We just announced yesterday that we're bringing the latest Mistral AI models called Mistral Large to AWS. We have publicly available models from Meta. We work with Stability AI, AI21 Labs. The list goes on. And so it's really all about helping customers in isolation find the right model for their use case. And then the superpower of generative AI is combining those models and having a compounding effect on the intelligence that you can apply to automation.
DAN HOWLEY: Just one last question. The hardware side of things is always very popular to talk about. Nvidia is one of the biggest stocks of the year and last year. What kind of hardware can people expect? And are they able to select between them? Can they say, I want to use Amazon's own chips, I want to use Nvidia chips, I want to use someone else's?
MATT WOOD: Absolutely.
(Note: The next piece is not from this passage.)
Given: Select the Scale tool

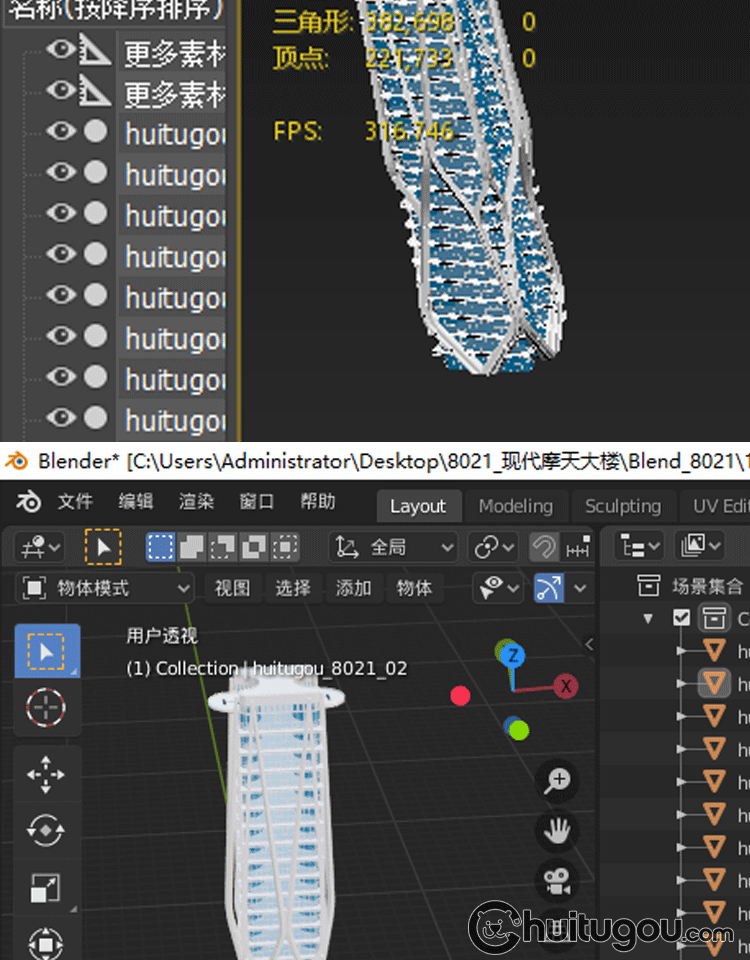Looking at the screenshot, I should (x=46, y=887).
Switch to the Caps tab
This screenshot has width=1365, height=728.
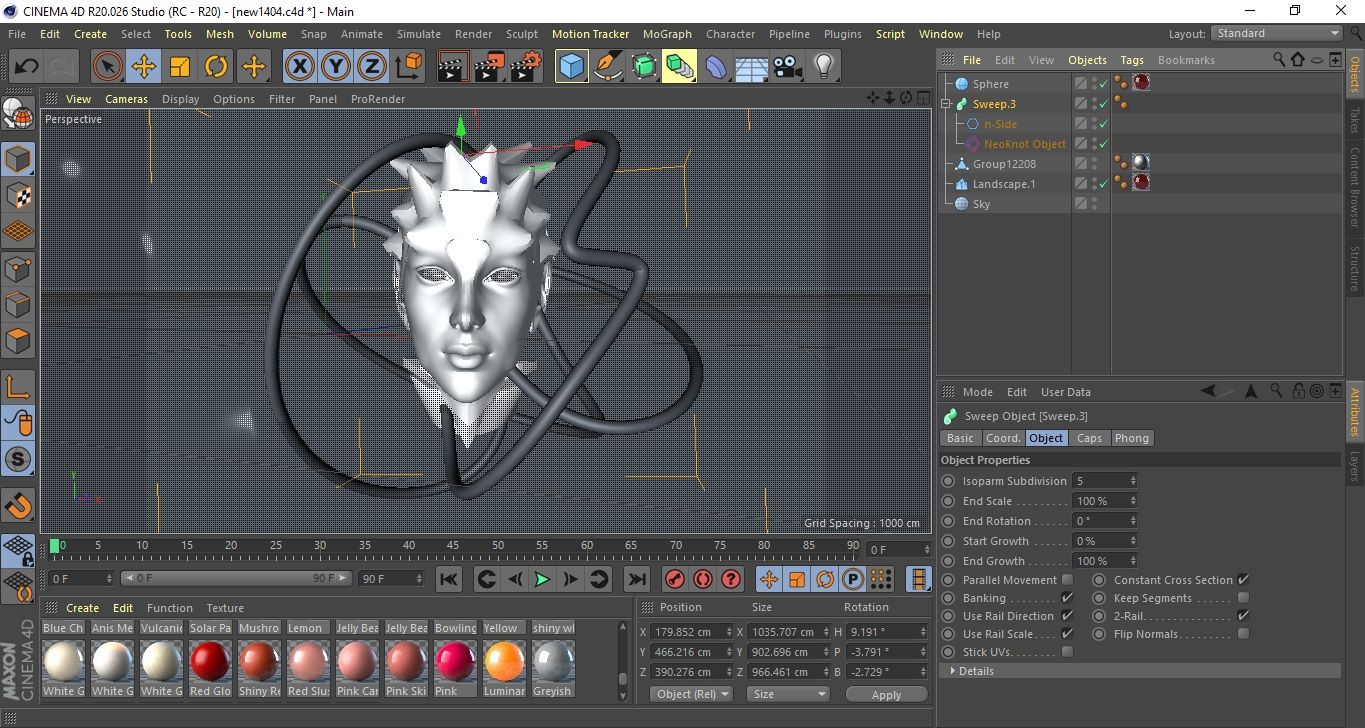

Just like we approach different models and having selection and choice, that is just disproportionately important with the chips and the silicon that customers run on as well. So we have our own chips that we build inside Amazon, one that's specifically designed to accelerate machine learning and AI model training, one which is designed to accelerate model inference or making predictions, generating text, those sorts of things.
But customers can also choose the latest Nvidia GPUs and other accelerators from other providers. So having that choice when it's early like this is disproportionately important. But we think that that choice is going to remain important as more and more customers go further down their journey.
DAN HOWLEY: All right. Matt Wood, VP of AI at AWS, thank you so much for joining us.